Internet users in Russia are becoming increasingly impatient with every passing day. Russia’s internet watchdog Rozcomnadzor apparently is going overboard and has started to block some of the innocent websites. Every week, net users in Russia see scores of new websites getting added to the list of blocked sites and the number continues to grow each week. Pirate websites, anonymous and proxy services, inappropriate websites – all fall under the radar of Rozcomnadzor and face strict action, including permanent blocking. The internet watchdog, however, got a taste of its own medicine when protesters physically blocked access to its headquarters.

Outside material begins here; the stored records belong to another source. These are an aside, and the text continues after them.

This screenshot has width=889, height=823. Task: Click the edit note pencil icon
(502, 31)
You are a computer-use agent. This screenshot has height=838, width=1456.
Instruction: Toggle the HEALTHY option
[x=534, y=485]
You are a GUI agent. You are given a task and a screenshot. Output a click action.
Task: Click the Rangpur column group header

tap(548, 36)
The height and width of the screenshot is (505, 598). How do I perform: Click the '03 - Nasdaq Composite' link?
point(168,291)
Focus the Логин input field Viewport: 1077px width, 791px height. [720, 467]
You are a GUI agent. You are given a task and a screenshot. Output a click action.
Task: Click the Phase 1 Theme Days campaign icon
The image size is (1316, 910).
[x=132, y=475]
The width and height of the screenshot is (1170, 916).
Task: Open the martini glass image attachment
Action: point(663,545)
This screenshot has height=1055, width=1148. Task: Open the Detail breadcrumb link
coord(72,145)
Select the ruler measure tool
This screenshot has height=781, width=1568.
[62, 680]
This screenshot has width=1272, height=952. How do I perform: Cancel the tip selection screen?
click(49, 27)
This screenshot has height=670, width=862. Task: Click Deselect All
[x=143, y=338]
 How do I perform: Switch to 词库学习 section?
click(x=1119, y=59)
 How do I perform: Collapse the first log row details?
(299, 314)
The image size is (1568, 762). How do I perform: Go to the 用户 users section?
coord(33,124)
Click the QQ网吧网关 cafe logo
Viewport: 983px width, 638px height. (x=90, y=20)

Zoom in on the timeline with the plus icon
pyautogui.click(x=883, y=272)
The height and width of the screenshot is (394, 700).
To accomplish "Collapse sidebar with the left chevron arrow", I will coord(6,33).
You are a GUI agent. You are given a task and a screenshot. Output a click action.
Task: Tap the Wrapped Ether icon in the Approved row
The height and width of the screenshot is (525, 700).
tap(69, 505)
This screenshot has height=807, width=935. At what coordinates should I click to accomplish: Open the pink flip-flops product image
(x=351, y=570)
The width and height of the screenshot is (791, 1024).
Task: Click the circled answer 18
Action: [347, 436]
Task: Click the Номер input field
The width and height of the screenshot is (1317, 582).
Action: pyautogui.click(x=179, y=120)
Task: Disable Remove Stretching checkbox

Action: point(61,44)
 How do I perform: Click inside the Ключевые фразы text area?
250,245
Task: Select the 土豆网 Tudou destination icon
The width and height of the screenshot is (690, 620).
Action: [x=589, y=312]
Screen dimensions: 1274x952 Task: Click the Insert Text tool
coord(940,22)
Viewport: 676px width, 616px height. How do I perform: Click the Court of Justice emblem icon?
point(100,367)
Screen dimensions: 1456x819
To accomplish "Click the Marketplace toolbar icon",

image source: torrentfreak

Protesters block HQ of Russian web watchdog Rozcomnadzor

Frustrated internet users and activists from ‘Civil Petersburg’ and ‘Open Russia’ movements decided to give Rozcomnadzor a taste of its own medicine by blocking the entrance to its offices. The activists gathered outside the entrance and built a barricade constructed from boxes labeled ‘Blocked Citizens of Russia’.

Netizens in Russia are miffed with the fact that Rozcomnadzor has gone overboard and blocked access to some of the country’s largest sites – Yandex.ru, Google.ru and the popular Telegram messaging app. Although the watchdog – which later removed Google.ru from the list of blocked sites – provided explanation as to why it blocked access to Google.ru, netizens are questioning as to why it was blocked in the first place.

Several activists feel that freedom of information is one of the basic values of a society and that it shouldn’t be restricted. Those who try to attack such basic values should be blocked from society, say the activists.

Freedom of information, like freedom of expression, are the basic values of our society. Those who try to attack them, must themselves be ‘blocked’ from society.

After large-scale protests from netizens, it looks like Roskomnadzor has now issued guidelines to ISPs, outlining framework which forces them to think beyond IP address and domain name blocking and asks them to consider using Deep Packet Inspection to ensure innocent websites aren’t affected.